▸ **Instructions to follow**
Beginning with the line containing "At what coordinates should I click to accomplish: Open" and ending at the last line of the data, set down every line exactly, leaving out all pictures.

======== Data ========

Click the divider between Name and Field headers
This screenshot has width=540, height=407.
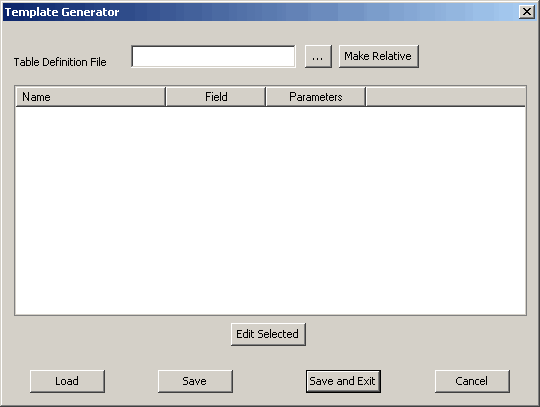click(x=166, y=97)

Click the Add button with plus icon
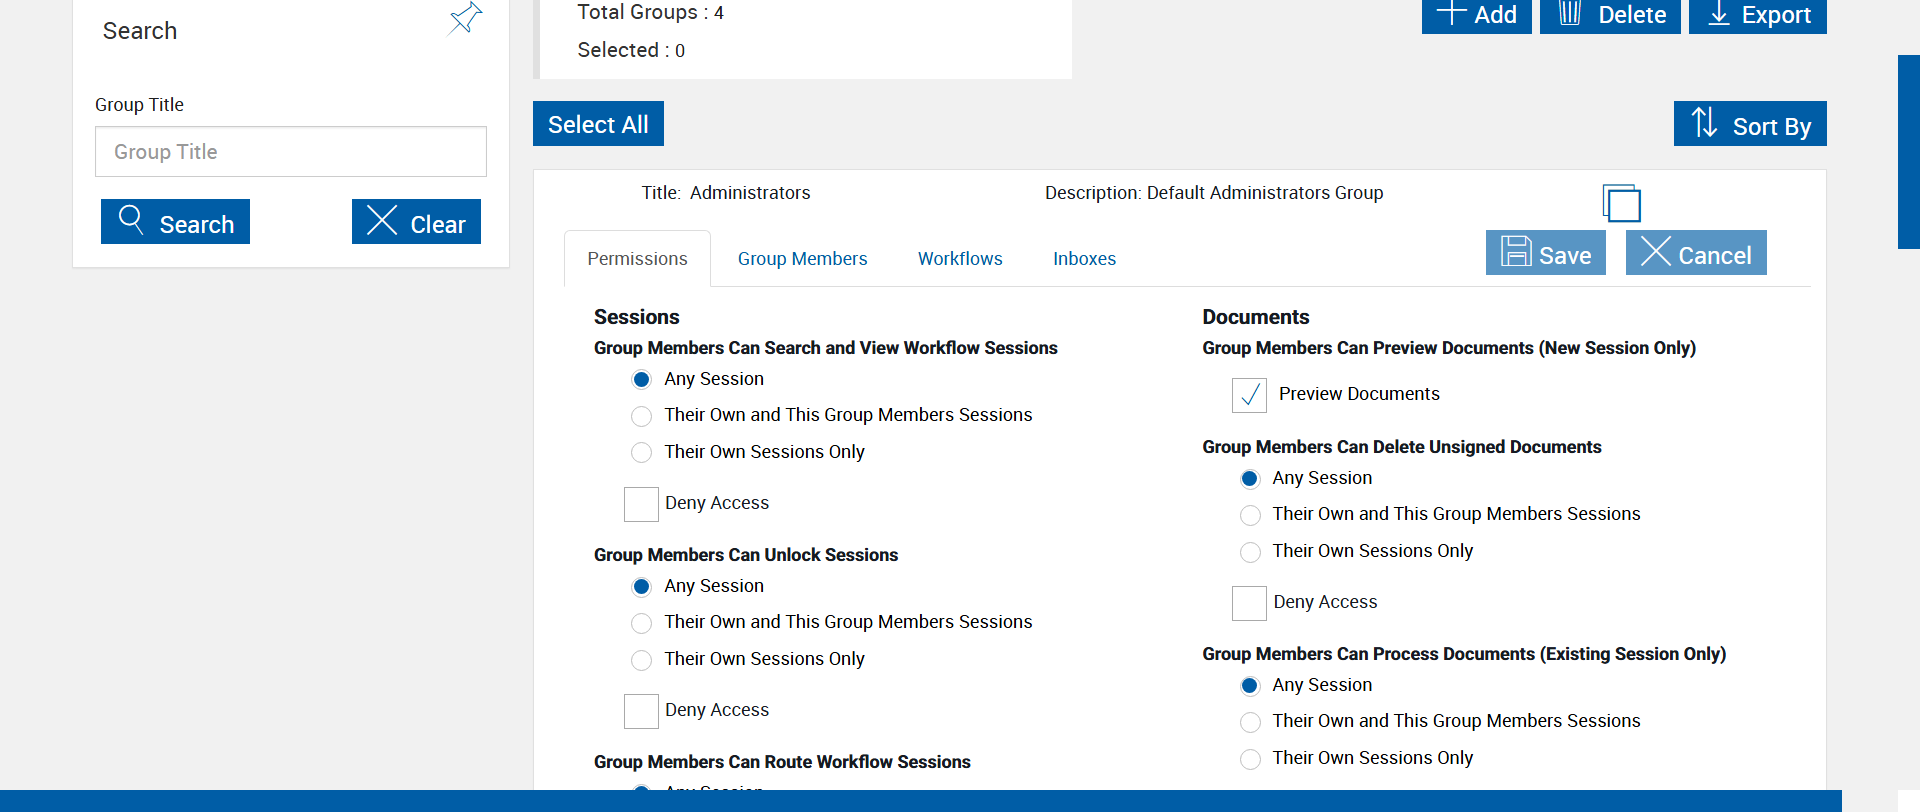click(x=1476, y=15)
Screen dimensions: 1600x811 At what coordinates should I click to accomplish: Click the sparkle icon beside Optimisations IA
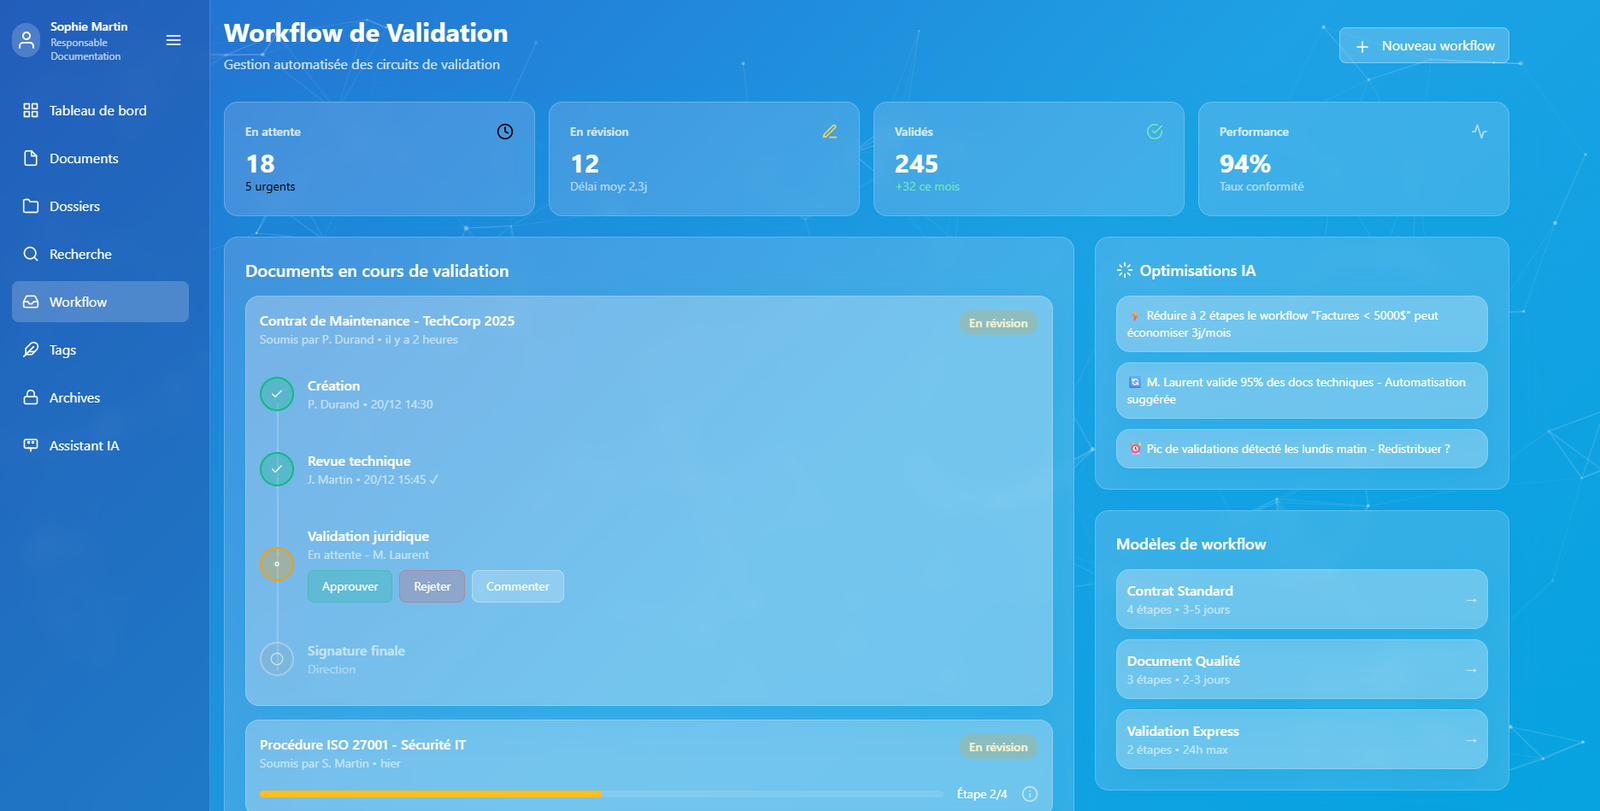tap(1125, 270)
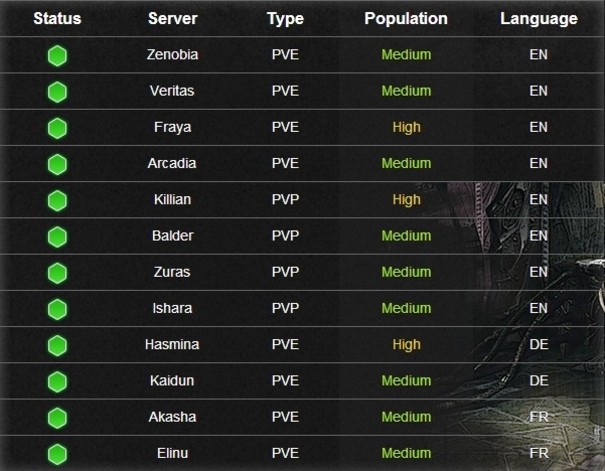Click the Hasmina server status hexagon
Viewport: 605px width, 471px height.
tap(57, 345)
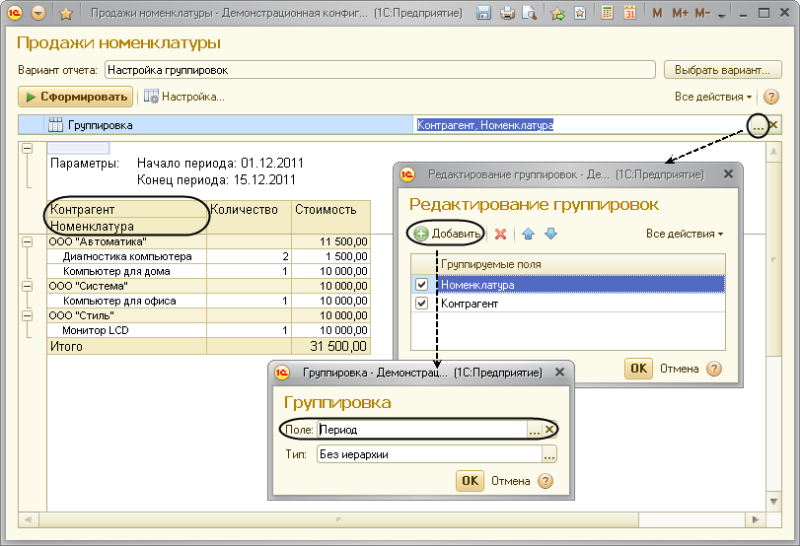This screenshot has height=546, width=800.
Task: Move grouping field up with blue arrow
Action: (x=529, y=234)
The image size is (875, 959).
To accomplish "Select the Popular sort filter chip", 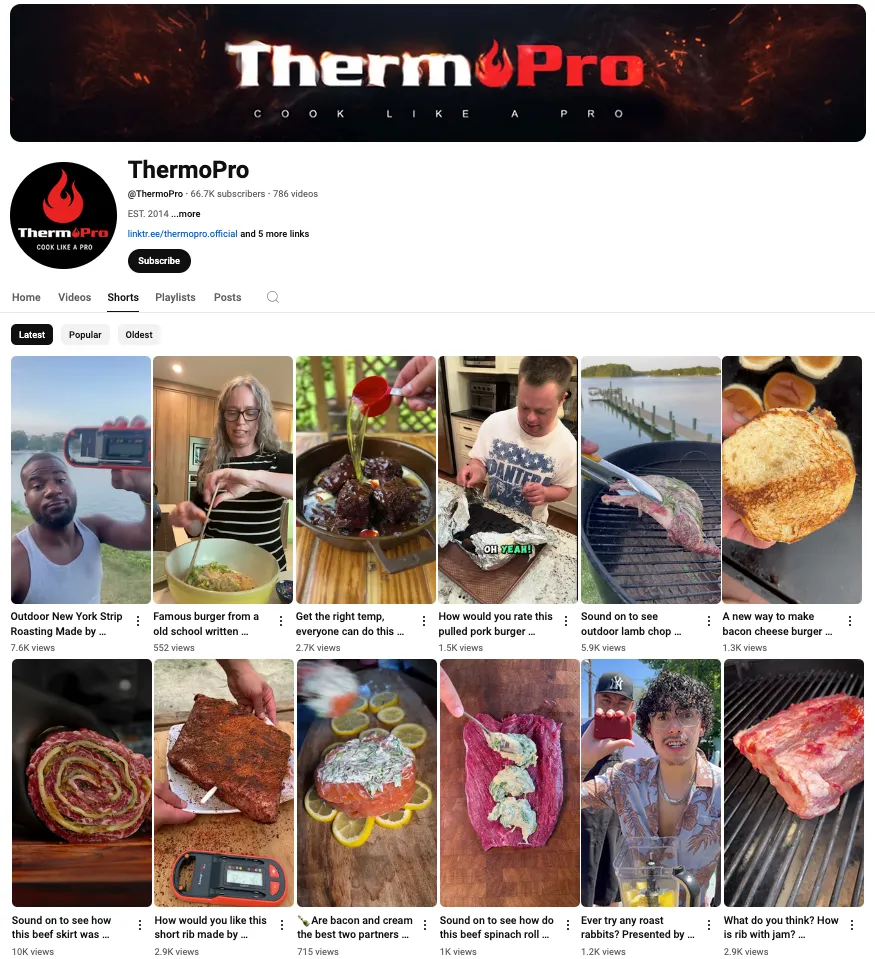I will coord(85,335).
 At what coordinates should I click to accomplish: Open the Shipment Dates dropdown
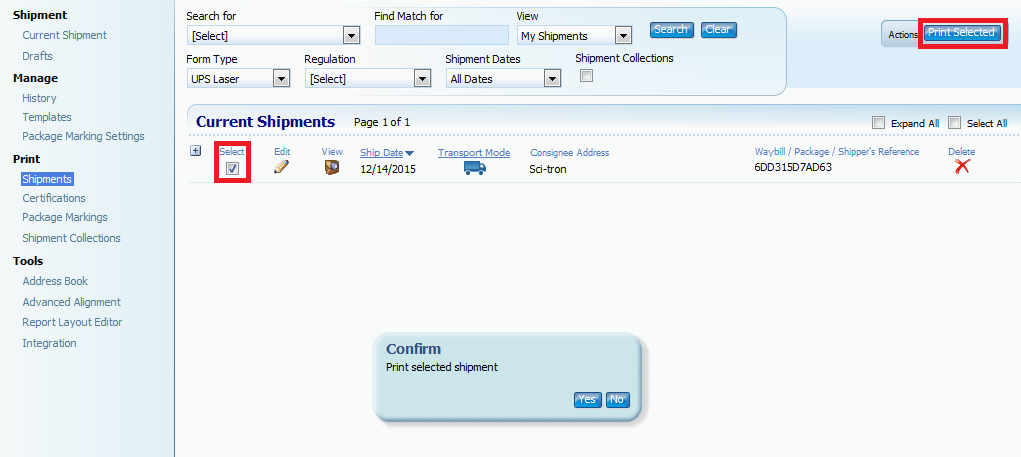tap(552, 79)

========

▸ **Task output**
 At what coordinates should I click to accomplish: Open the Shipment Dates dropdown
tap(552, 79)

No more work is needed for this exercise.